Whichever lines of the material contain "This", copy each of them.
(Data records)
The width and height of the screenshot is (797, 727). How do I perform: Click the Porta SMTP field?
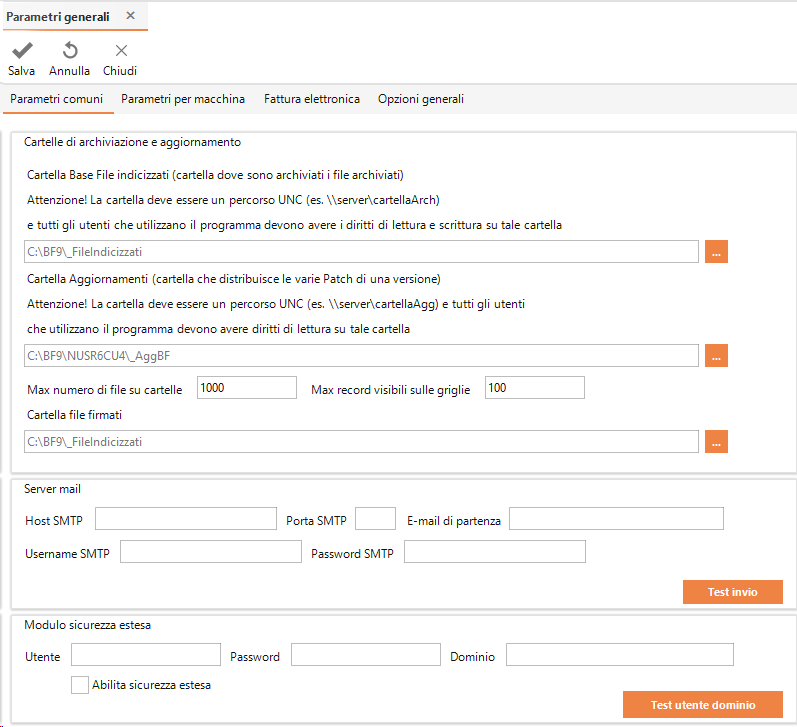(375, 519)
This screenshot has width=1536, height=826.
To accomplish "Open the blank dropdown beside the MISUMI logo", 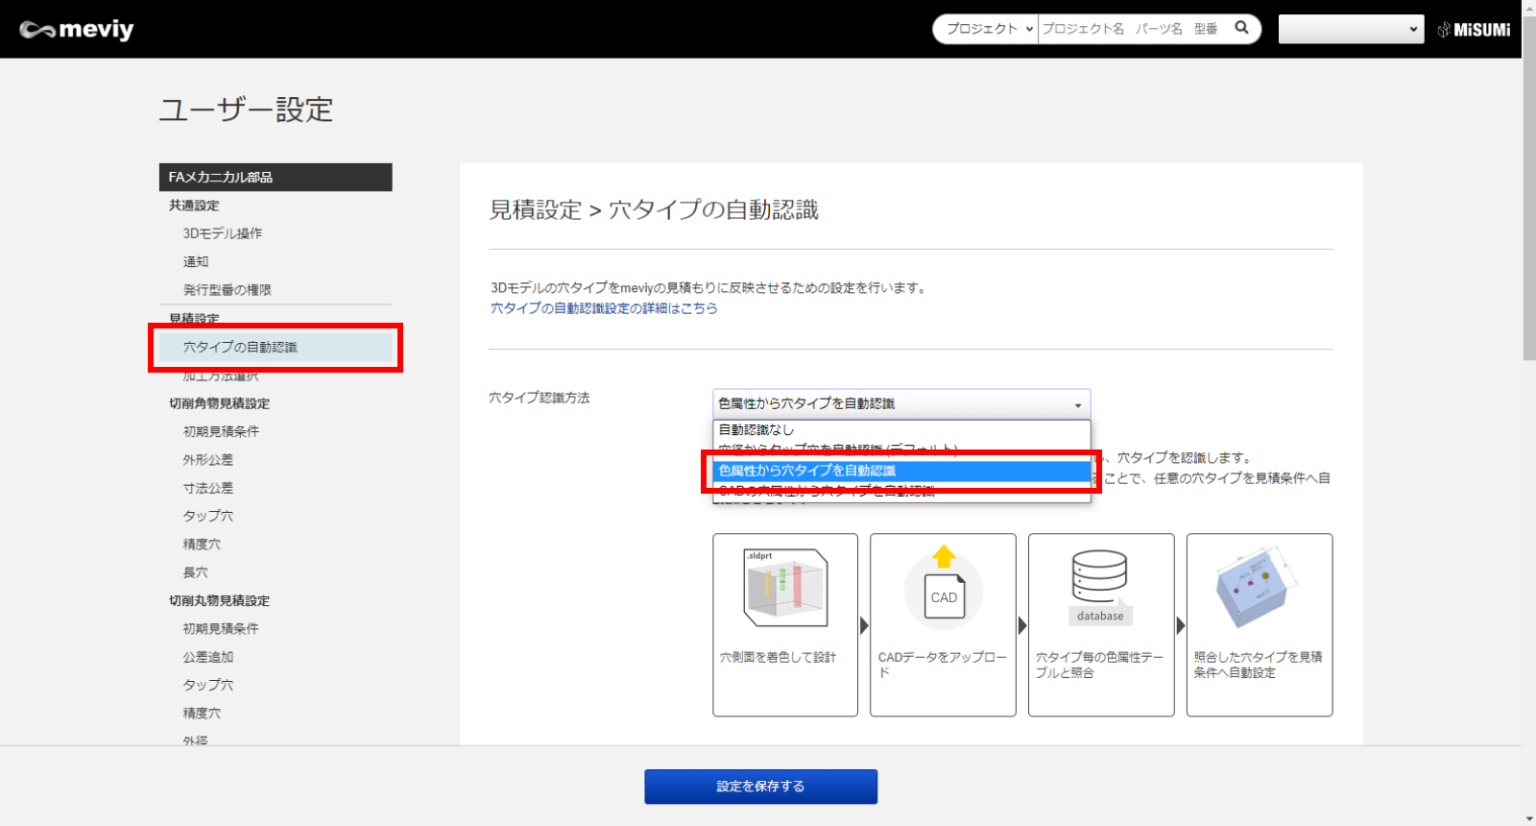I will tap(1350, 29).
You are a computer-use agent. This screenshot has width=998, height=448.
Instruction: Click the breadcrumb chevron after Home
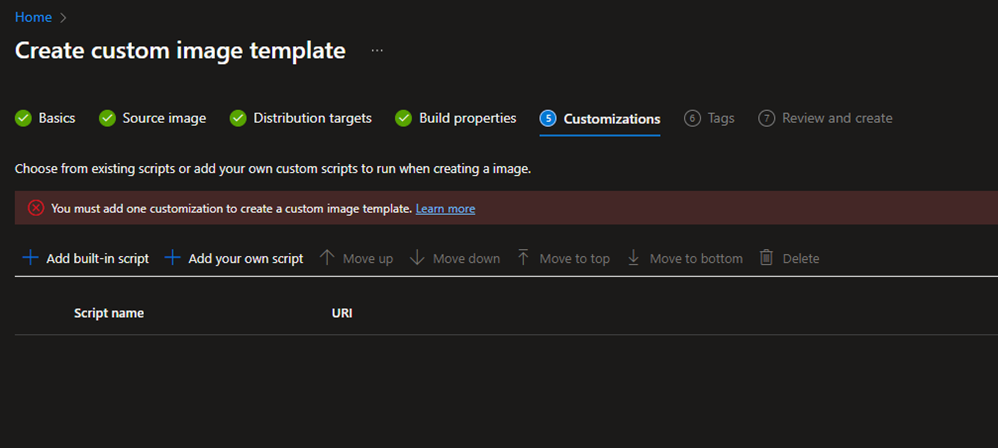pyautogui.click(x=63, y=18)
(End Data records)
- **Problem solution**:
This screenshot has width=1536, height=826.
You are a computer-use agent. This screenshot has width=998, height=448.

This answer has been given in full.